____ EXTRAIT CHOISI

Au total, même si on joue ici avec des chaînes d'estimations très subjectives, il me semble beaucoup plus raisonnable (au regard de la nature des souvenirs et de la relation qui liait Jésus à ce rédacteur) de considérer que Jean avait une dizaine d'années lorsque Jésus l'a connu. Peut-être moins, et, en tout cas, moins de 15 ans car cela nous conduirait à 18 ans au moment de la passion, or à 18 ans, il n'aurait pu être au pied de la croix et nous aurait donné un autre compte rendu de l'instruction.

________
____ DONNÉES DISPONIBLES

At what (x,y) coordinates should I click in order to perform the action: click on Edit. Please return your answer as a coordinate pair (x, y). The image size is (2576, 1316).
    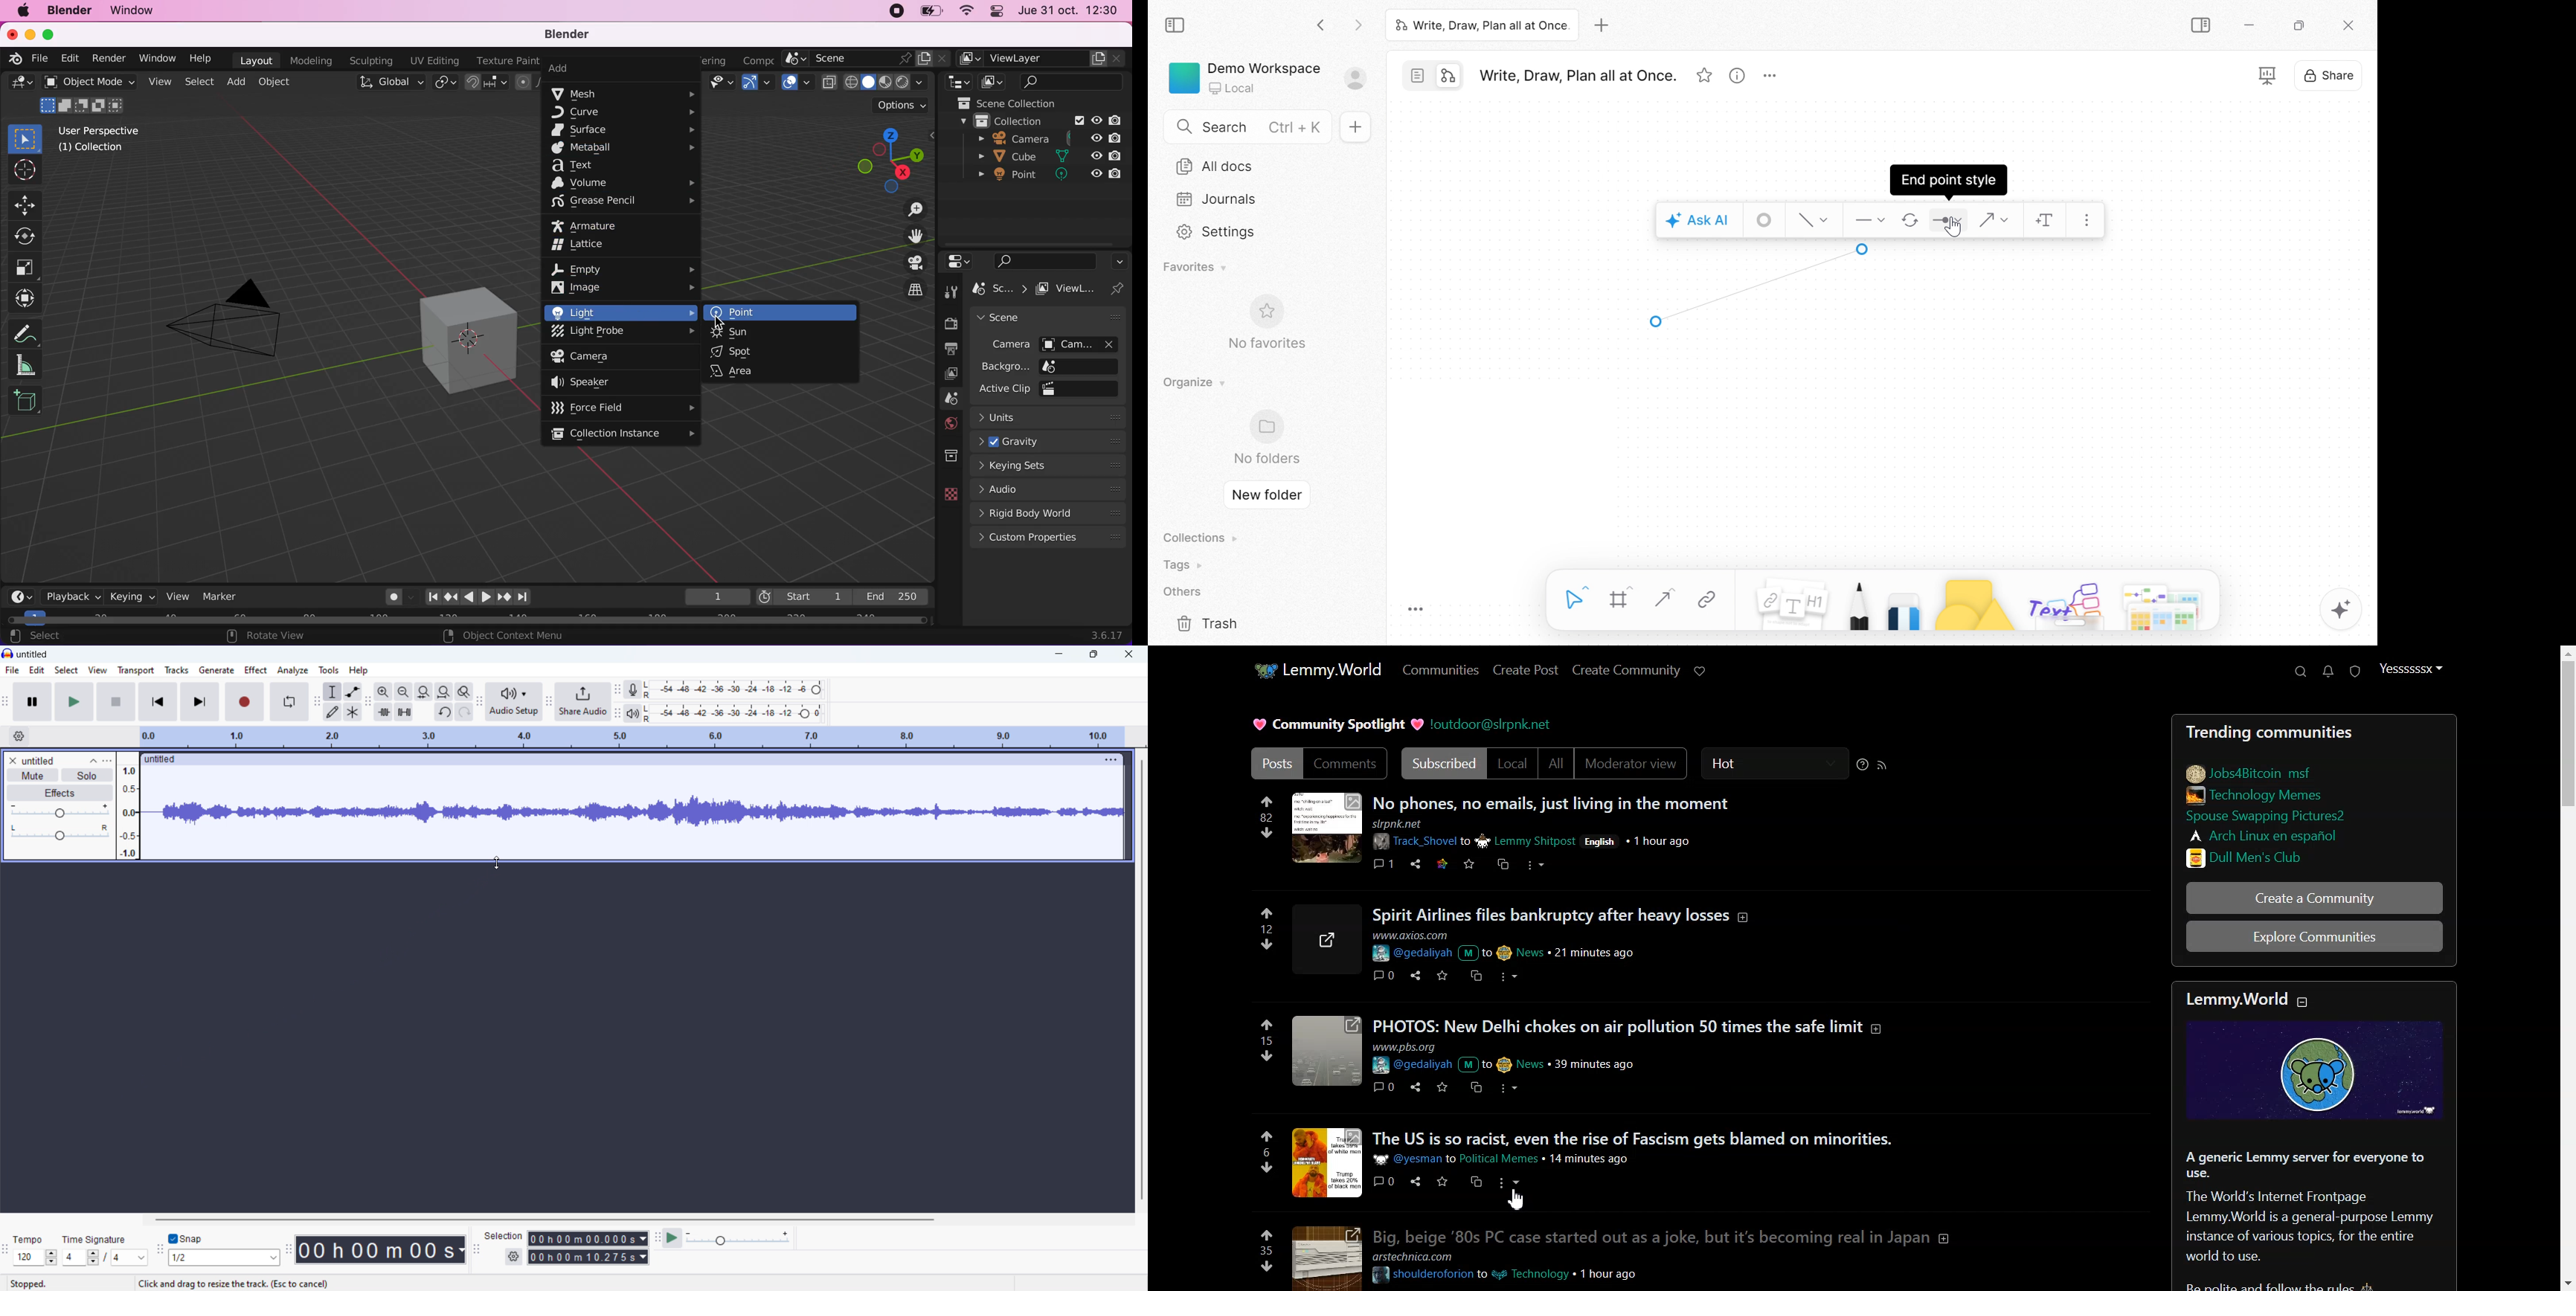
    Looking at the image, I should click on (36, 669).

________

■ VOS TÂCHES ■
1 – Selon l'extrait sur l'âge de Jean, pourquoi Jean ne pouvait-il pas avoir 15 ans ou plus lorsque Jésus l'a connu ? Répondez en une à trois phrases.
2 – Poursuivez l'extrait sur l'âge de Jean en reprenant juste après sa dernière phrase.
Les lignes n'ont aucun rapport avec l'extrait sur l'âge de Jean.

■ RÉPONSES AUX TÂCHES ■
1 – Avec 15 ans, Jean aurait eu 18 ans au moment de la passion. Or, à 18 ans, il n'aurait pas pu se trouver au pied de la croix et il aurait donné un autre compte rendu de l'instruction.

2 –
*Argument 4*

«Alors la mère des fils de Zébédée s’approcha de lui avec ses fils et se prosterna pour lui faire une demande. Il lui dit: Que veux–tu? –– Ordonne, lui dit–elle, que mes deux fils que voici s’assoient l’un à ta droite et l’autre à ta gauche dans ton royaume. Jésus répondit: Vous ne savez pas ce que vous demandez. Pouvez–vous boire la coupe que, moi, je vais boire? –– Nous le pouvons, dirent–ils. Il leur répondit: Ma coupe, vous la boirez, mais pour ce qui est de s’asseoir à ma droite et à ma gauche, ce n’est pas à moi de le donner; les places sont à ceux pour qui elles ont été préparées par mon Père. Les dix autres, qui avaient entendu cela, s’indignèrent contre les deux frères.» (Mt20,20-28 Trad. NBS2002)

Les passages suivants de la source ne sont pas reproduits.